An alternative involves using a php script with methods for accomplishing the same objective placed at the head of a file. The targeted objective in this case is not the individual ip address, but ranges encompassing whole countries — as best as can be determined from resources on the web. The resource of interest here is called Country IP Ranges Generator. A target country from the list provided is selected. Next, ‘formatting by input’ is selected. The format to use: {startip}/{netmask}. A complete list is spat out when the “generate” button is clicked. Each line in the list represents a range of possible networks in the country selected.
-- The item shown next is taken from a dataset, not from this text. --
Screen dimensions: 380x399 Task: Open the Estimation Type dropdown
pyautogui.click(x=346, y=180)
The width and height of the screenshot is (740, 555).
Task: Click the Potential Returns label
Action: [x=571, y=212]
Here is the most current list for the whole of Afghanistan:


#Afghanistan
58.147.128.0/255.255.224.0
110.34.40.0/255.255.248.0
117.55.192.0/255.255.240.0
117.104.224.0/255.255.248.0
119.59.80.0/255.255.248.0
121.100.48.0/255.255.248.0
121.127.32.0/255.255.224.0
125.213.192.0/255.255.224.0
202.56.176.0/255.255.240.0
202.86.16.0/255.255.240.0
203.174.27.0/255.255.255.0
203.215.32.0/255.255.240.0
210.80.0.0/255.255.224.0
210.80.32.0/255.255.224.0

For larger areas, such as China or the Russia Federation, these lists can be quite long, but still quite manageable. The ip ranges can be used selectively or wholesale depending on one’s policy. If you’re targeting a language group for inclusion in your web service, such as a forum or a weblog, you need to avoid wholesale blocking of countries who might include potential participants of the friendly sort. The thing is, the foes tend to wage their exploits from far-flung areas outside North America, if they can get away with it.